§ **Source text**:

* * * *

NextImg:Is Biden's the most genocide-friendly administration?

Samantha Power, President Joe Biden’s administrator for the United States Agency for International Development, called genocide "the problem from hell" in her Pulitzer Prize-winning book. Ironically, the administration she serves now appears the most indifferent, if not friendly, to genocide in U.S. history.

Certainly, many previous administrations have much about which to be ashamed. Franklin Delano Roosevelt knew about Nazi death camps but chose not to bomb the railways that transported Jews there. However, he and his successor, Harry S. Truman , did end the regime that perpetrated the atrocities. Jimmy Carter bungled the response to the Khmer Rouge in Cambodia, and Ronald Reagan did not allow Saddam Hussein’s chemical weapons attacks on Kurds to puncture his illusion that the Iraqi president was a moderate. Bill Clinton dropped the ball on Rwanda, though he did respond militarily to curtail mass slaughter in the Balkans. Barack Obama initially declined to use military force against the Islamic State when its use might have prevented the Yazidi genocide.

* * * *

§ **Dataset records**:

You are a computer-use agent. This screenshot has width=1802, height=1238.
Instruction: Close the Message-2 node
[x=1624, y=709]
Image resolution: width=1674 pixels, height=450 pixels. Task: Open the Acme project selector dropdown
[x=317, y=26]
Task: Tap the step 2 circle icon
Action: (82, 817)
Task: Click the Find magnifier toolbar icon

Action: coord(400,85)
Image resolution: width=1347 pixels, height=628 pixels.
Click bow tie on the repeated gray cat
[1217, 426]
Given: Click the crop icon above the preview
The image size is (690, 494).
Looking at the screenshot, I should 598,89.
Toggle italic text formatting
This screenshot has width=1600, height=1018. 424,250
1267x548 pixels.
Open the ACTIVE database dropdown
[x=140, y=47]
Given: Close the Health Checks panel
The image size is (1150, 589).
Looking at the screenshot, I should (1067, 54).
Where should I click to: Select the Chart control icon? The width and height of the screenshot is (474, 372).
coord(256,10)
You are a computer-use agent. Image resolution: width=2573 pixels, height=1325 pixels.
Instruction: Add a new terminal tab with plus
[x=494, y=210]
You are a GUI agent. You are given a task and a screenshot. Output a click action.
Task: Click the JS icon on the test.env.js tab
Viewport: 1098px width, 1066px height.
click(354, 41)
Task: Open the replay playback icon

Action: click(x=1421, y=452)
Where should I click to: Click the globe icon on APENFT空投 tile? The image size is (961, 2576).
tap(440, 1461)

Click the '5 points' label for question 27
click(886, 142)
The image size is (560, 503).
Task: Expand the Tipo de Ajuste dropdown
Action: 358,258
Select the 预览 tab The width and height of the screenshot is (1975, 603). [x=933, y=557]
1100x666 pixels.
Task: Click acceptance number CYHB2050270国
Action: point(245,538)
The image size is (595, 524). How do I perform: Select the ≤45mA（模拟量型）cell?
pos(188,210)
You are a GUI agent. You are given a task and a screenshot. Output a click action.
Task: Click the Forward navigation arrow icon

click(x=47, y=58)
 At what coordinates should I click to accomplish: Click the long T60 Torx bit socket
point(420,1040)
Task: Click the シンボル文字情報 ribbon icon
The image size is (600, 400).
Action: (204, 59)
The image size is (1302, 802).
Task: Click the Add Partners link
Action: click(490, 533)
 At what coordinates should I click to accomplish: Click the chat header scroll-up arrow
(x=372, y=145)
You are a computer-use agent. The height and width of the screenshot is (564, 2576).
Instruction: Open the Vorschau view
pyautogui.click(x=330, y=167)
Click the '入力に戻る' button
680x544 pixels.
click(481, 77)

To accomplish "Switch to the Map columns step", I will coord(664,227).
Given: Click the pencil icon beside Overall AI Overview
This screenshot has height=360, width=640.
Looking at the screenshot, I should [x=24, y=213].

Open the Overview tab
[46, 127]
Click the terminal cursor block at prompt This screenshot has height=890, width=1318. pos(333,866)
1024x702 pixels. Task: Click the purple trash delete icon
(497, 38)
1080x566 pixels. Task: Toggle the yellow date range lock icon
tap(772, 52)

* * * *

§ **Set of tasks**:
1/ According to the article, which president responded militarily to curtail mass slaughter in the Balkans?
2/ Reproduce the article's wording from "Certainly, many previous" up to and including "the Yazidi genocide.".

§ **Responses for each task**:
1/ Bill Clinton

2/
Certainly, many previous administrations have much about which to be ashamed. Franklin Delano Roosevelt knew about Nazi death camps but chose not to bomb the railways that transported Jews there. However, he and his successor, Harry S. Truman , did end the regime that perpetrated the atrocities. Jimmy Carter bungled the response to the Khmer Rouge in Cambodia, and Ronald Reagan did not allow Saddam Hussein’s chemical weapons attacks on Kurds to puncture his illusion that the Iraqi president was a moderate. Bill Clinton dropped the ball on Rwanda, though he did respond militarily to curtail mass slaughter in the Balkans. Barack Obama initially declined to use military force against the Islamic State when its use might have prevented the Yazidi genocide.